A B.B.A. LL.B (Hons.) student from Jindal Global Law University, Samrita Shankar, has, in an e-mail to the Vice-Chancellor, highlighted that both her parents had “equally contributed” to her education and both of their names should be mentioned in the provisional degree issued to her.
Samrita, in an email to the VC, wrote, “They have always been supportive of all educational and co-curricular endeavors that have contributed to a joyous and enriching college experience. Hence, they are both equally deserving of seeing their names on their daughter’s Official Degree, Provisional Degree, and other related documents.”
Samrita is from the graduating batch of 2020. She received her provisional degree on 10 July 2020, wherein only her father’s name was mentioned, as is the common practice in India. The certificate read, “This is to certify that Samrita Shankar, the ward of Shankar Narsimhan…”
Samrita first wrote to the examinations officer to include both her parent’s names but was told that it is not possible as it goes against the practice followed by the university. Then she wrote an e-mail to the VC thereof, mentioning her grief and highlighting the discriminatory and archaic practice.
The move seems to fix the dent in our education system where only the father’s name is mentioned in all degrees and other documents.
“When I first received my provisional degree, I noticed something odd in it; it included only my father’s name and not both my parent’s names. Considering that this was a special milestone in my academic life, I wanted to see both my parent’s names because they have been equal contributors in the successful completion of my law degree. Upon doing research on this, I found out that this was a practice adopted by most universities in India. It is easy to look over such rules and practices as harmless, but they may actually have a huge impact on how gender equality is perceived in society. In the war against gender inequality, fighting the smaller battles is as important as fighting the bigger ones,” said Samrita.
She also put forward a proposal that in cases where a student’s parents are divorced, or going to be divorced, or are undergoing a judicial separation, or are separated otherwise, the student must be provided with the choice of selecting whose names, either mother’s or father’s or both of theirs, to be included in her/her university documents. She said, “This choice will be beneficial to students who have single mothers and find it difficult to get their degree certificates without their father’s name.”
“In today’s world, mothers are equally working hard and contributing (financially and otherwise) towards their child’s development and education. Therefore, continuing with and anachronistic practice such as only including the father’s name is educational procedures and certificates is not only a step back in achieving gender equality, but also disrespectful to single/ unwed/ divorced mothers and their children,” she added.

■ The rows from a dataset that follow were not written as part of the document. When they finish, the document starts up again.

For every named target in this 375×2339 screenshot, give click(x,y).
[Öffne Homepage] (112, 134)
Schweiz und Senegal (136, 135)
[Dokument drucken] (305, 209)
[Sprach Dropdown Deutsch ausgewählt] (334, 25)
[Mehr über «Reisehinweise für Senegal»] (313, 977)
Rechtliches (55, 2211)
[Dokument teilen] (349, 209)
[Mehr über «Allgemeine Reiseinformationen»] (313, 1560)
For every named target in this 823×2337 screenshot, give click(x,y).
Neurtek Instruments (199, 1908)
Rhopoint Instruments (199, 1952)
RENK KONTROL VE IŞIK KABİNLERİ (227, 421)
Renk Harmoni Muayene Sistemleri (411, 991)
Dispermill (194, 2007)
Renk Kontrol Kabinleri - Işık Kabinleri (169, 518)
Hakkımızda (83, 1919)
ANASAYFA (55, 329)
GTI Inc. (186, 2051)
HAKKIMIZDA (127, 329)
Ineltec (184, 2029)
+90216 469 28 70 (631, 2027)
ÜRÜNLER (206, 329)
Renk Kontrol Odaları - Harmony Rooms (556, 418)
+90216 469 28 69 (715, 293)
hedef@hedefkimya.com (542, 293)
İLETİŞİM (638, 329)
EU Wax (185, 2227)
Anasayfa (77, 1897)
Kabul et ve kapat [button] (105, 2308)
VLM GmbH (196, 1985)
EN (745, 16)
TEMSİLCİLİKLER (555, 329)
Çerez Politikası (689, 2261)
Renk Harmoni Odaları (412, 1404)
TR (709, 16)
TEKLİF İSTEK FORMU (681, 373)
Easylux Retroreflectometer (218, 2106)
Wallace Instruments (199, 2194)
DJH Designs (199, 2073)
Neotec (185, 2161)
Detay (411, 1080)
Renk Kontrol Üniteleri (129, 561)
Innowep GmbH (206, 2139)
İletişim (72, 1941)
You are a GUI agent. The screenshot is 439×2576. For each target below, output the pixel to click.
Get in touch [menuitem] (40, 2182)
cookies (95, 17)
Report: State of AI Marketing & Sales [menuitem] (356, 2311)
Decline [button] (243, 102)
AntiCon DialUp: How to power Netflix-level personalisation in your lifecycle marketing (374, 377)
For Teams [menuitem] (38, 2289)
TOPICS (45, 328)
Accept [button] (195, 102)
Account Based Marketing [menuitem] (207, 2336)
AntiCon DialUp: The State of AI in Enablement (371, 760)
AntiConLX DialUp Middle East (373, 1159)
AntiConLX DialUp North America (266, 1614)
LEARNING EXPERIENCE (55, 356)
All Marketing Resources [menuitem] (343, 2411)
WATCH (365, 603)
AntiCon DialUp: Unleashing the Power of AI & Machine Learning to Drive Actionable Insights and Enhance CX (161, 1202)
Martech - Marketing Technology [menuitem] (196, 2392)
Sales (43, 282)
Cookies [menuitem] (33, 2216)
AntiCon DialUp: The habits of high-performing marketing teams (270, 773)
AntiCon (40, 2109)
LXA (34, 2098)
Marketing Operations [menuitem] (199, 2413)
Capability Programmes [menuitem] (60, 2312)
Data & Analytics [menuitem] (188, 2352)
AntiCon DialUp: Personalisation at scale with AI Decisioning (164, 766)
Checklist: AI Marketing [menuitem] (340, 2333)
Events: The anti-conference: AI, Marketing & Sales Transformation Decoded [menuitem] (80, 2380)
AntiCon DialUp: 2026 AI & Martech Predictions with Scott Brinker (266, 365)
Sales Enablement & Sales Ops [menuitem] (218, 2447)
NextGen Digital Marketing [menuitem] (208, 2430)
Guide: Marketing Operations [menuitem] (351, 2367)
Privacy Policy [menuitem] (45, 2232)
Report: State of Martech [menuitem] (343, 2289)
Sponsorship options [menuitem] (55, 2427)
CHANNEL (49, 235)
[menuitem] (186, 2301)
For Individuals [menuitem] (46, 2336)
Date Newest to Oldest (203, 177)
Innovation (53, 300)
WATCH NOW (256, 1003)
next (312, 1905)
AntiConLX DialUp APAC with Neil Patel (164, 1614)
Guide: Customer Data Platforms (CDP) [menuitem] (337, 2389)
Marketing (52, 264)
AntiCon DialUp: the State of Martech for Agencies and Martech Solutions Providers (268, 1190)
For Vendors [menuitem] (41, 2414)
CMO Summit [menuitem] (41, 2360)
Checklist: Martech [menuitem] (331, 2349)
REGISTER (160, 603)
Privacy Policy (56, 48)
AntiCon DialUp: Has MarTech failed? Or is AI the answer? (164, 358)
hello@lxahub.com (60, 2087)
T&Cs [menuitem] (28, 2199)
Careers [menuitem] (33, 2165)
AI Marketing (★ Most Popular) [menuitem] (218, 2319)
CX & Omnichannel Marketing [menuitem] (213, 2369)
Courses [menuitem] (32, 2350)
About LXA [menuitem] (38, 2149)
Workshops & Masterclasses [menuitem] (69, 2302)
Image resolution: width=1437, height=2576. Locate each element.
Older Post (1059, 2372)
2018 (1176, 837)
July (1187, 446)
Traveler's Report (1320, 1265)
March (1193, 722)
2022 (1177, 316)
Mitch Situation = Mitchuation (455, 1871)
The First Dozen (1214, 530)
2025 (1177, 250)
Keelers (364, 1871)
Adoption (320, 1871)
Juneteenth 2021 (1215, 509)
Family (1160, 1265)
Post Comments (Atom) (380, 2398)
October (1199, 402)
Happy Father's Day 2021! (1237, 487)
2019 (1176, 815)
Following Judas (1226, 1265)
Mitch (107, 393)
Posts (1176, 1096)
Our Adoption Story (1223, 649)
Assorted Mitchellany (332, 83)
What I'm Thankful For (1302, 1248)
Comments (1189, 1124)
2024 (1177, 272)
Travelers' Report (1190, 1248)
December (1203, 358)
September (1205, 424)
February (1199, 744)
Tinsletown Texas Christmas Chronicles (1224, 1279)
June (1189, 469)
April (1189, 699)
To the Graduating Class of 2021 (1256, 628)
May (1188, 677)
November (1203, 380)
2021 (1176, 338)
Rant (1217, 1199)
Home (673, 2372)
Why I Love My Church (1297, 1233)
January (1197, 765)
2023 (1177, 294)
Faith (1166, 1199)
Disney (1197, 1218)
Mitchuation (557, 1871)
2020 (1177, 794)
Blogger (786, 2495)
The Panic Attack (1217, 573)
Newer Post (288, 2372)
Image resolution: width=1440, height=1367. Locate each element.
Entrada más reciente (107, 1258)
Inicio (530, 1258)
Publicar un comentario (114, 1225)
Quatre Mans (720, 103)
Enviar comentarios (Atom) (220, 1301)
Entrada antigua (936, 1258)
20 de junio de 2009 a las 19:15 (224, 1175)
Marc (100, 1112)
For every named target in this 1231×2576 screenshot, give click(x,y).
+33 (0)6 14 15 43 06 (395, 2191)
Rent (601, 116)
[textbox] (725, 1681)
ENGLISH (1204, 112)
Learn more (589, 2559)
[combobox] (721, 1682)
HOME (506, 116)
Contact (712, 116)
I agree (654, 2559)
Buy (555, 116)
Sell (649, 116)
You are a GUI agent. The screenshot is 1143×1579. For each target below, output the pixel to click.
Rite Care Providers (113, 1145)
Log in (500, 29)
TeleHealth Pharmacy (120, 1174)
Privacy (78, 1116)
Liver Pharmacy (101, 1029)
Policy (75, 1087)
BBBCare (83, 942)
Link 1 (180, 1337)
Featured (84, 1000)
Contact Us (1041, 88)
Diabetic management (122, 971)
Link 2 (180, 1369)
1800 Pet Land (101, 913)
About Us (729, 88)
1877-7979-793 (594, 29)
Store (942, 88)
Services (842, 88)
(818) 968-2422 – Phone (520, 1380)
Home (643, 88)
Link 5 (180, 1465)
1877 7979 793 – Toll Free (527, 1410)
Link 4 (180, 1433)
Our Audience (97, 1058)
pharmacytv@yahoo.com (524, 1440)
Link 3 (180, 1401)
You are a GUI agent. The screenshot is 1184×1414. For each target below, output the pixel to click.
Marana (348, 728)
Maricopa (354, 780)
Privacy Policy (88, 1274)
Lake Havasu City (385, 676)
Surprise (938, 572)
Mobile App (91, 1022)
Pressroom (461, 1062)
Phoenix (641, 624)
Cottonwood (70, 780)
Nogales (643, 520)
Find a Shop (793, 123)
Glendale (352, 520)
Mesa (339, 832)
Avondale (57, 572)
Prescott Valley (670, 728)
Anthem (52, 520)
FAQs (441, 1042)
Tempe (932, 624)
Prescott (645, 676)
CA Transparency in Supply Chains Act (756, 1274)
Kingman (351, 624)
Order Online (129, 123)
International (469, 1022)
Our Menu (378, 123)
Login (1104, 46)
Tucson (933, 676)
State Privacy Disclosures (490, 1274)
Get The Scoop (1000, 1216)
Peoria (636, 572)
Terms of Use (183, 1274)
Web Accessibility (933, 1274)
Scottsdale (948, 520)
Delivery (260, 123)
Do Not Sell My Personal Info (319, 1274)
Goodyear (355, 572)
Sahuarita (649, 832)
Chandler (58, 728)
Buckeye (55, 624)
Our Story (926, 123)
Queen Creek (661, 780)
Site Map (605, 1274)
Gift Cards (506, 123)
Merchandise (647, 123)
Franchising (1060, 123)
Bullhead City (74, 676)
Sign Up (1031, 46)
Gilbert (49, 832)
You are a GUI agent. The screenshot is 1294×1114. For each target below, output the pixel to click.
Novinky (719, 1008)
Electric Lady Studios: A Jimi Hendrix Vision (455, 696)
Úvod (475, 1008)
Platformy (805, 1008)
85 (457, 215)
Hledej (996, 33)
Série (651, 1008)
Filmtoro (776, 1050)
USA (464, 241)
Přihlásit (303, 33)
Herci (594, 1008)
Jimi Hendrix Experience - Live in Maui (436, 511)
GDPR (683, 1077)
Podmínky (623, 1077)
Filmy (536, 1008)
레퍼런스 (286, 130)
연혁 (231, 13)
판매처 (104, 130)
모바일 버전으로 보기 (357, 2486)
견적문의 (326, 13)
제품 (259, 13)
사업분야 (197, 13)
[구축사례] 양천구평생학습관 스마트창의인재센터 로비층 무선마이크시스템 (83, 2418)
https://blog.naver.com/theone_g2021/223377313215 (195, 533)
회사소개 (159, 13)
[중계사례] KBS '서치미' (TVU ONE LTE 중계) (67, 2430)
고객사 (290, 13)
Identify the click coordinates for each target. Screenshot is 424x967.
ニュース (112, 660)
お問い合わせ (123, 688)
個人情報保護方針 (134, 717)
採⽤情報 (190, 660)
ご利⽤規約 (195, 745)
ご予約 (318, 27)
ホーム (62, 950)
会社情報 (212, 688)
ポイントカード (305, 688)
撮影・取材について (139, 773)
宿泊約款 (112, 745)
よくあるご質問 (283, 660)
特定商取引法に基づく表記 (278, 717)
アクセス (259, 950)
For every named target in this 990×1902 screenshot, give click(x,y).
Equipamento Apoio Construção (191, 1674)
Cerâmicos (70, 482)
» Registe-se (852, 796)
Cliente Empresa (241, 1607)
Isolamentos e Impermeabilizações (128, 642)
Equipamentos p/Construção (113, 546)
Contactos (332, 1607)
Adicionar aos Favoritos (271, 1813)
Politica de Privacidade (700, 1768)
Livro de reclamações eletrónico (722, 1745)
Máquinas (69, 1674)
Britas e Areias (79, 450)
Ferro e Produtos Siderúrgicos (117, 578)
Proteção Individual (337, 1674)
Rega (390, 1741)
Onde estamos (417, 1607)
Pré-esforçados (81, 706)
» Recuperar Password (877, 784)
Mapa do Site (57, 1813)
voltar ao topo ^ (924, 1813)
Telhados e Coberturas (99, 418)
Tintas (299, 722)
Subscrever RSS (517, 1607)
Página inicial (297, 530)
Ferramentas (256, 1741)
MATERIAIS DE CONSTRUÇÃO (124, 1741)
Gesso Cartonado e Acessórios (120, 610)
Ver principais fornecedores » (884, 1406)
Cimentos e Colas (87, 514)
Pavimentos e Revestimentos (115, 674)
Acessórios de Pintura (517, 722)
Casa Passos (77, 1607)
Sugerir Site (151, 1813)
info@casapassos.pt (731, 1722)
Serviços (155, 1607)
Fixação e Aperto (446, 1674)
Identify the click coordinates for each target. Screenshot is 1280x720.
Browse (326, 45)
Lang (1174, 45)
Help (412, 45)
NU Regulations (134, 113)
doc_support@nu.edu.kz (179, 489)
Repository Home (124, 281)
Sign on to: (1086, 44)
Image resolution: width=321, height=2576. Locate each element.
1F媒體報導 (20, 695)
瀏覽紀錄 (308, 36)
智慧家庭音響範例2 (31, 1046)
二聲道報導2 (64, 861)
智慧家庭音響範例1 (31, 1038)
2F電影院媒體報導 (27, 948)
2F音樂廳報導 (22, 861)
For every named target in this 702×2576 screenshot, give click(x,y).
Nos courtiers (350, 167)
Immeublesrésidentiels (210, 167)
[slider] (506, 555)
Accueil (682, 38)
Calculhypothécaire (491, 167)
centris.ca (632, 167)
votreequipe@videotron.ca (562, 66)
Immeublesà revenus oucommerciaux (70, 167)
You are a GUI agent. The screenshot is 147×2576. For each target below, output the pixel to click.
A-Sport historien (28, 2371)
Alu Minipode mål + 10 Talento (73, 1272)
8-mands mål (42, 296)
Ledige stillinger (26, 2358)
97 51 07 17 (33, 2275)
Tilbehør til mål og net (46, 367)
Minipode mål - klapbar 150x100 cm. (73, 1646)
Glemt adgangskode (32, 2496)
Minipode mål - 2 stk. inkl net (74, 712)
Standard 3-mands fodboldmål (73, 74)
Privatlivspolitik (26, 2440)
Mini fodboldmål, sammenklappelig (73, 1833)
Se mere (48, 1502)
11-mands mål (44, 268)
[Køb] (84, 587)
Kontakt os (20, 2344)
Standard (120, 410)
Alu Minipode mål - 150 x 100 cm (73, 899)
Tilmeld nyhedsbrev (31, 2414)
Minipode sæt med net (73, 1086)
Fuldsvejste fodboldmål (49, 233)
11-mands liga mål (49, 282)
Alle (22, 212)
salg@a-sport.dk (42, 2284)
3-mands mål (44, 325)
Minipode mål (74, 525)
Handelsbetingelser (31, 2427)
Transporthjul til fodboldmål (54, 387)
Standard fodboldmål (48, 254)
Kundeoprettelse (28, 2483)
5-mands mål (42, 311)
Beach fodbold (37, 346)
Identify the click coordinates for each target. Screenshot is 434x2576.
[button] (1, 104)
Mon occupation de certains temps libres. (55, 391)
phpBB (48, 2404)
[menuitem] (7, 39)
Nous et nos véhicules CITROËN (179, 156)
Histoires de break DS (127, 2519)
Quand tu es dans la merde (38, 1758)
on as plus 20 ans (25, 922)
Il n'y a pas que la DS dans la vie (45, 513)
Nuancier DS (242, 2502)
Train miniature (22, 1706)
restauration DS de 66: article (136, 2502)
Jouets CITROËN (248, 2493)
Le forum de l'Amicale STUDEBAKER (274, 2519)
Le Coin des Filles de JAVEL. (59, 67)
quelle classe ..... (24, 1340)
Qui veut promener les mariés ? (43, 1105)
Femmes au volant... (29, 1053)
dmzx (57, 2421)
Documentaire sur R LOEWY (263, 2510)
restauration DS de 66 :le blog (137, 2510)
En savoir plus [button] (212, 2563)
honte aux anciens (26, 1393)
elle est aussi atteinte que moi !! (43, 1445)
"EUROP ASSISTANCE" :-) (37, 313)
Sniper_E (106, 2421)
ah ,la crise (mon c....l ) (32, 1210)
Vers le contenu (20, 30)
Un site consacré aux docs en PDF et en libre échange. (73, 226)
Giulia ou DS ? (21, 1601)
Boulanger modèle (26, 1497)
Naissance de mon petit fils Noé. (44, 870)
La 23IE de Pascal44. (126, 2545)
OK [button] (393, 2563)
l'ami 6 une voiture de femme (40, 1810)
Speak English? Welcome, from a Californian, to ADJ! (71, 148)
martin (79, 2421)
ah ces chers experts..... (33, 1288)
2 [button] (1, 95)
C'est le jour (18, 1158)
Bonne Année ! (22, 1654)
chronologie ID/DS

She also pointed out the directive issued by the University Grants Commission in 1998, wherein, it had directed all universities and affiliated colleges to mention the student’s name, surname, the father’s name, and mother’s name in all academic testimonials.
The VC responded to Shankar’s e-mail in half an hour and thanked her for highlighting the issue. In his response, the Vice-Chancellor said, “Yes, Samrita, you are absolutely right and we have already changed this practice. I have told the Controller’s office to correct this grave error and ensure that we reissue a revised provisional certificate immediately. Thank you for bringing this to our notice, a problem that we decided to address in the last few days.”
“I am extremely thankful to my university administration for immediately implementing these changes. I hope other universities also take note of this and bring about the necessary changes in all academic procedures,” said Shankar. She got her revised certificate on 15 July 2020.